Auf dem Youtube-Kanal von Anne-Kathrin Dern, die unter anderem Musik für „Die Familie Klaus“ oder „Woodwalkers“ geschrieben hat, gibt’s ein 1,5 Stunden Video darüber, wie man aus einem Piano-Stück ein komplettes Orchesterstück macht, zumindest aber ein sogenanntes Mockup, das man dann an ein professionelles Orchester übergeben könnte. Das Video habe ich unten eingebunden, aber da ihr durchaus alle selbst in der Lage seid, Youtube zu nutzen, schreibe ich mal hier hin, wie ich das Prinzip mit diesem Midi hier nachbaue.

Das ist das Midi, um das es geht:

Ihr seht, so komplex ist das Piano-Midi gar nicht. Aber wie kommen wir nun von diesem kleinen Stück hier zu einem richtigen Orchesterstück?

Bass

Wir nehmen das Klavier und arbeiten uns von unten nach oben durch. „Unten“ heißt im Regelfall, dass wir da die Bässe haben. Die Bässe sind der Grundton, auf dem alle Akkorde aufbauen. Also ist das gar nicht so verkehrt.

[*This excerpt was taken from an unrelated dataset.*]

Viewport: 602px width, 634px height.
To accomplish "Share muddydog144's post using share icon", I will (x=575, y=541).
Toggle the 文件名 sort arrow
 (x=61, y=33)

Wir markieren die Bassnoten, kopieren diese (Strg+C) und muten diese dann (Alt+M).

Reaper: Noten markieren

Anschließend erstellen wir einen neuen Track, den wir z.B. Bass oder Cellospur benennen und fügen die markierten Noten dort ein. Wichtig hier ist, dass du evtl. dann mit „T“ die Noten 12 Noten nach oben oder unten transponieren musst, falls die Klaviernoten out of Range sind.

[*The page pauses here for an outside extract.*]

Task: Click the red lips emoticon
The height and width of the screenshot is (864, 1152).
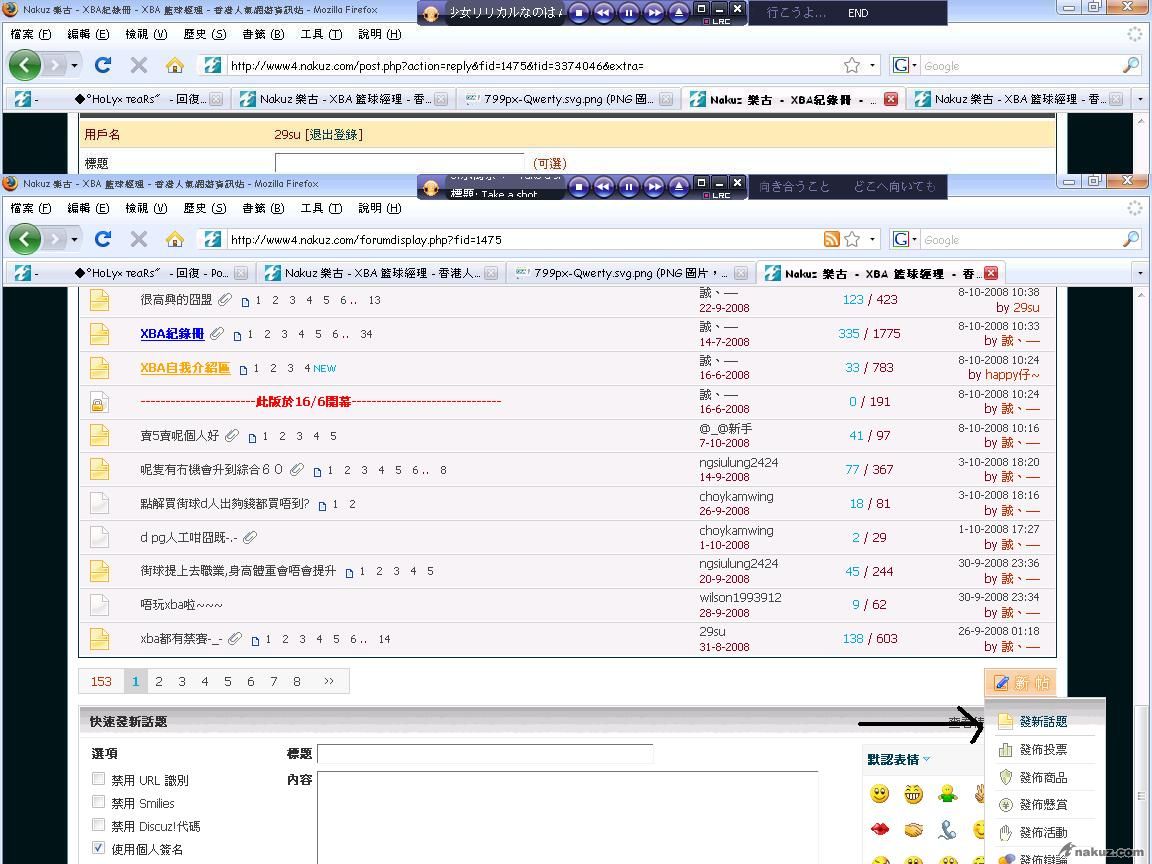Action: [x=880, y=830]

Da Celli und Bass-Streicher dynamisch sind, passt du bitte noch die Modulationskanäle Expression (CC11) und Modwheel (CC01) und malst da so Wellenformen hin, um ein echtes Streicherspiel einer Cellistin zu simulieren. Theoretisch sollte das Ergebnis in etwa so klingen:

In Kombination mit dem Piano merkt man ziemlich schnell, dass das allein schon ziemlich gut klingt. Wir arbeiten uns nun aber weiter vor.

Streicher (Bratschen und Violinen)

Wir kommen jetzt an dem Punkt an, wo wir die Akkorde setzen. Das wird normalerweise in Orchestern von Streichern gespielt. Ich kann hier nur drauf hinweisen, dass du bitte keine Ensemble-Streicher nimmst, weil du dort die Kontrolle darüber verlierst, wie Bässe und Höhen ausbalanciert sind. Ensemble-Strings haben ihre Daseinsberechtigung, wenn du z.B. Live etwas einspielst oder wenn die Streicher an sich wirklich ausschließlich im Hintergrund leise vor sich hinspielen sollen. Wir sind aber ja ein Orchester, also muss das schon irgendwie knackiger klingen.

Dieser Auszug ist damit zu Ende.